Stored records:
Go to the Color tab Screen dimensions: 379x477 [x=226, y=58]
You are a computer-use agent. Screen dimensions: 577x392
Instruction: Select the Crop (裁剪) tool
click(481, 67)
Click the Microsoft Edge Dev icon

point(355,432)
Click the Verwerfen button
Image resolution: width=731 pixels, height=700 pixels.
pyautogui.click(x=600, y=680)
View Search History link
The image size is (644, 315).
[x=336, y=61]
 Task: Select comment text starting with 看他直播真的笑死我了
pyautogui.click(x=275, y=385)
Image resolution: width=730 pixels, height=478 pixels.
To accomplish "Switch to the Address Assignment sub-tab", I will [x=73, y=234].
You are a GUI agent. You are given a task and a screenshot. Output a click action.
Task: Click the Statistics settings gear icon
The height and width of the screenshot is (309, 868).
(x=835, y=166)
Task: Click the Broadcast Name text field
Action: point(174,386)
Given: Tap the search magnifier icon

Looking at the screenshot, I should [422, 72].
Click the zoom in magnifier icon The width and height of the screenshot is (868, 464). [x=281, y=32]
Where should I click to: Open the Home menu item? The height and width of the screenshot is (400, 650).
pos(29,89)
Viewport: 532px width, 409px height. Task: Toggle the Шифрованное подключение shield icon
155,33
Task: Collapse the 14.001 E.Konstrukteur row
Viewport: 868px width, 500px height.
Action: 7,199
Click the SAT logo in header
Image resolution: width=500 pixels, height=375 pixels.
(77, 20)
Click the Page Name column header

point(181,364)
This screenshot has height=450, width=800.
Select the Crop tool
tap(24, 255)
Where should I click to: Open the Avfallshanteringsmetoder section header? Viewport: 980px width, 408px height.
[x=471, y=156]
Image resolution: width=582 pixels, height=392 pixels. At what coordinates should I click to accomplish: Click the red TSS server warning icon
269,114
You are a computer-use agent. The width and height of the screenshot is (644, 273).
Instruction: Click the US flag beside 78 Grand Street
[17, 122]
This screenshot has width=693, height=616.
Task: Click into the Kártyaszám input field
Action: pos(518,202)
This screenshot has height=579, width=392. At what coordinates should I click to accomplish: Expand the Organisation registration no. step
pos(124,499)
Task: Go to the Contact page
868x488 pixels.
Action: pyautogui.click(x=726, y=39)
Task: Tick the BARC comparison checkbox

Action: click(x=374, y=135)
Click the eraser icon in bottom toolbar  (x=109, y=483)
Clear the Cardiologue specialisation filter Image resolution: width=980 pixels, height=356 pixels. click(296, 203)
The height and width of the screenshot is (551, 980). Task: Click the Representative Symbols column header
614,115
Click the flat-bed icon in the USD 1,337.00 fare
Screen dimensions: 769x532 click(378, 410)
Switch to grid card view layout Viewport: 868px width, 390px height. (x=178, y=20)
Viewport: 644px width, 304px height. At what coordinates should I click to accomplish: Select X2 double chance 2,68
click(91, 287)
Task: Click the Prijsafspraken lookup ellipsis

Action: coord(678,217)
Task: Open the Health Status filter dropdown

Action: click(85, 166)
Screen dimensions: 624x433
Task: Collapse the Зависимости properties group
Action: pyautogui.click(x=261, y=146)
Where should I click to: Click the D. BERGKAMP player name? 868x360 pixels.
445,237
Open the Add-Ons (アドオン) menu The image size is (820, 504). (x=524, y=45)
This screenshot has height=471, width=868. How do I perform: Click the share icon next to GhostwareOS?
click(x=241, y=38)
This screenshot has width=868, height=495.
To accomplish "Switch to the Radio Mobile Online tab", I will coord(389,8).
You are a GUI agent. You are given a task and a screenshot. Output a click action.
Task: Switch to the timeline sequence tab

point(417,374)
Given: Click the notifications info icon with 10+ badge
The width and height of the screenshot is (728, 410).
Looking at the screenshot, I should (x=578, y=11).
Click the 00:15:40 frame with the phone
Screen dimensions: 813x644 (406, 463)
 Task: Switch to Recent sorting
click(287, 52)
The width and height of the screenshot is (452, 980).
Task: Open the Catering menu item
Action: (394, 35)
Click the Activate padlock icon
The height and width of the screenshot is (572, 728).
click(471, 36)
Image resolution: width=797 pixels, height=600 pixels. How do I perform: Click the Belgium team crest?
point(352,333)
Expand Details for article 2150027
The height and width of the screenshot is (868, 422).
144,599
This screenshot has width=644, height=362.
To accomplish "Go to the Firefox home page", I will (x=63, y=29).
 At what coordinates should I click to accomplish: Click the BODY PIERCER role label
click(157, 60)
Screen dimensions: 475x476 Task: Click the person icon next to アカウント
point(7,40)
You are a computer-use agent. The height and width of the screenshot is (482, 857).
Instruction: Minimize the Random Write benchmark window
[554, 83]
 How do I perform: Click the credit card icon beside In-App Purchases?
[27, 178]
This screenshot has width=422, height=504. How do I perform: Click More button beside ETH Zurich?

Exercise prompt:
Provide solely the number of lines in the data that include the word "computer".

Result for this task:
3